= How to complete this task =
Return the data below exactly, but only from the line containing "FAQ (14, 92)" through the line containing "September 2011 (29, 1852)", with both of those lines included.

[Data excerpts]
=-=-=

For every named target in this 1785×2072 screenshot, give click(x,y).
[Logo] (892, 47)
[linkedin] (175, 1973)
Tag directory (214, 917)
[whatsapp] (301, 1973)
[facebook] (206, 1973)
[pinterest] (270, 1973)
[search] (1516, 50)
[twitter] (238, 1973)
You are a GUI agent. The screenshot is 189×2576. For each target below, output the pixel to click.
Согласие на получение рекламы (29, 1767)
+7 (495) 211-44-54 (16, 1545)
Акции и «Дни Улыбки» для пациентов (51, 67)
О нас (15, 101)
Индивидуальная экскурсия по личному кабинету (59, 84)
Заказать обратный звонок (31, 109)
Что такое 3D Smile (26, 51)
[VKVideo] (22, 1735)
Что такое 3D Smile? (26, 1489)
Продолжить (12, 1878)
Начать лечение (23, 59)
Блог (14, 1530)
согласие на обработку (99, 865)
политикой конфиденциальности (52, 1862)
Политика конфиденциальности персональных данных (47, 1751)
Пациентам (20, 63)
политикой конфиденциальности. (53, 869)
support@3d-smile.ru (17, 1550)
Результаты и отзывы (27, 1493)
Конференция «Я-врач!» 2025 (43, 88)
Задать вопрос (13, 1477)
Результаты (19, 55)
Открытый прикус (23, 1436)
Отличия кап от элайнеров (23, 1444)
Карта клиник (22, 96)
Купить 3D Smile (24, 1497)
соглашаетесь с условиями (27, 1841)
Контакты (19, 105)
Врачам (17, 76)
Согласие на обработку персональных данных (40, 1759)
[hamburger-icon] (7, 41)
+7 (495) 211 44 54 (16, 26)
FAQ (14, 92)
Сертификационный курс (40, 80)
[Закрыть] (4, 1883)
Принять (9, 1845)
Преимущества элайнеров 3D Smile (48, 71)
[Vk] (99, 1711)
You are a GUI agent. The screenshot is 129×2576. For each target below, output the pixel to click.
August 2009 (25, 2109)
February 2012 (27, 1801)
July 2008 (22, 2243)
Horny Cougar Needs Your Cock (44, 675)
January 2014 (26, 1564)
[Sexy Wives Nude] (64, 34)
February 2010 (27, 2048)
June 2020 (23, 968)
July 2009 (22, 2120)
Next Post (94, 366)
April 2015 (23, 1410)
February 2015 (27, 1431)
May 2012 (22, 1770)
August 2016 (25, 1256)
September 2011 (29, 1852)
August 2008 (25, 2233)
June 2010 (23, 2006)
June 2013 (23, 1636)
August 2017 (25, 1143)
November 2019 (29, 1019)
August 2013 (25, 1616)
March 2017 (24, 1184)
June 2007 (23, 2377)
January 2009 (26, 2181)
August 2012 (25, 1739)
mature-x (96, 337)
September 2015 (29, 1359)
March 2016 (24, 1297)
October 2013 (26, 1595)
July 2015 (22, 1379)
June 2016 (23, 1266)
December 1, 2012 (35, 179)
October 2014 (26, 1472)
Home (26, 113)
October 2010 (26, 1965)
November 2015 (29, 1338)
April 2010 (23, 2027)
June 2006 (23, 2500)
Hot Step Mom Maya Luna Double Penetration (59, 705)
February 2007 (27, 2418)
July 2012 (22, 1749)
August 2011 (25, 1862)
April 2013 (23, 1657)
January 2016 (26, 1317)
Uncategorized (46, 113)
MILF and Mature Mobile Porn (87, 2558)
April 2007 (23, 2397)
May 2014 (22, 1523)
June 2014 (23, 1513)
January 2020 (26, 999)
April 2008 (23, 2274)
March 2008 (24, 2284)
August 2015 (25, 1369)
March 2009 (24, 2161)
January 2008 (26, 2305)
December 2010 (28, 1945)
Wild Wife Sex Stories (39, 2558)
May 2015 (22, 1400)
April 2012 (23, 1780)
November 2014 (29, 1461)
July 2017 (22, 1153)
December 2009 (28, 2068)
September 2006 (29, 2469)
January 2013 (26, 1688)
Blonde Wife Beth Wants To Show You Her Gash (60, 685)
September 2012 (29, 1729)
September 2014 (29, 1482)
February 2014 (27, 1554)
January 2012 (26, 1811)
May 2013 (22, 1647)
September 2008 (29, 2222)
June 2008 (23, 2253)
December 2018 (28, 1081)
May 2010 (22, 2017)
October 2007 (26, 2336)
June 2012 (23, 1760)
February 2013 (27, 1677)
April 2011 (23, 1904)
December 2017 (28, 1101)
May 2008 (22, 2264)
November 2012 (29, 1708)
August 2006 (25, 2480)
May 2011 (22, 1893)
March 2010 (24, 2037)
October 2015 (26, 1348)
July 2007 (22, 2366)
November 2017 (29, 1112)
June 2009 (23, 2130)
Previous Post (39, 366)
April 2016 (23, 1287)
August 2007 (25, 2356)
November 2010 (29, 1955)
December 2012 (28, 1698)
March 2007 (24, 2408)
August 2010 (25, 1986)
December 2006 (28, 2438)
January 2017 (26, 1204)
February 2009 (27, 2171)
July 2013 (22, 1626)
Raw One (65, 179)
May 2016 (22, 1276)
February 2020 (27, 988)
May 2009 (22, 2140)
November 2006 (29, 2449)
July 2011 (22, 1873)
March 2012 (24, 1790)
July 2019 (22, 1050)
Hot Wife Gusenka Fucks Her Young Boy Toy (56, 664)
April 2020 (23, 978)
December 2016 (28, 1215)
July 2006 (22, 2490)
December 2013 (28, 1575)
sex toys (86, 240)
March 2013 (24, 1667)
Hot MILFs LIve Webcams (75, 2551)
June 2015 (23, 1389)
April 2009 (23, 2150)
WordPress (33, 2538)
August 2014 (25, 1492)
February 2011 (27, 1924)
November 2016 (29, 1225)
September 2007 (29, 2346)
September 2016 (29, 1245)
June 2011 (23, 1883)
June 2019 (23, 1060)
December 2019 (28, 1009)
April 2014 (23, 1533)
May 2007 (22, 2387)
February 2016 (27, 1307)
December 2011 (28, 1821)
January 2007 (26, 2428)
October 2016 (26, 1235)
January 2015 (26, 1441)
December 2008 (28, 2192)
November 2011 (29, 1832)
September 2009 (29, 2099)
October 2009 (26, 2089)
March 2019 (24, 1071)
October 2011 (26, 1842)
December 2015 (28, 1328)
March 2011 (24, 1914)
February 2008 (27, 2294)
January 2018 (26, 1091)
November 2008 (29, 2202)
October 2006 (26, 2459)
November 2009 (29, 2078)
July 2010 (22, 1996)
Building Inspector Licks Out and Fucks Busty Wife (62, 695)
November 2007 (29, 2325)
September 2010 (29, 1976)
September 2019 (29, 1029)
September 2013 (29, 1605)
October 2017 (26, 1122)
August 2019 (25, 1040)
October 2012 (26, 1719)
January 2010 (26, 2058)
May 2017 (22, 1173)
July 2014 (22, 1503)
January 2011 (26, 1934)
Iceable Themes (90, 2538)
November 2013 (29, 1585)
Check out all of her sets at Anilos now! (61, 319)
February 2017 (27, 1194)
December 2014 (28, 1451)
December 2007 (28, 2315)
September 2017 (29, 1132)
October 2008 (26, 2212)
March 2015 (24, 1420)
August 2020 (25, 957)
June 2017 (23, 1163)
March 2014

=-=-=

= Your response =
FAQ (14, 92)
Сертификационный курс (40, 80)
[Закрыть] (4, 1883)
Принять (9, 1845)
Преимущества элайнеров 3D Smile (48, 71)
[Vk] (99, 1711)
You are a GUI agent. The screenshot is 129×2576. For each target below, output the pixel to click.
August 2009 (25, 2109)
February 2012 (27, 1801)
July 2008 (22, 2243)
Horny Cougar Needs Your Cock (44, 675)
January 2014 (26, 1564)
[Sexy Wives Nude] (64, 34)
February 2010 (27, 2048)
June 2020 (23, 968)
July 2009 (22, 2120)
Next Post (94, 366)
April 2015 (23, 1410)
February 2015 (27, 1431)
May 2012 (22, 1770)
August 2016 (25, 1256)
September 2011 (29, 1852)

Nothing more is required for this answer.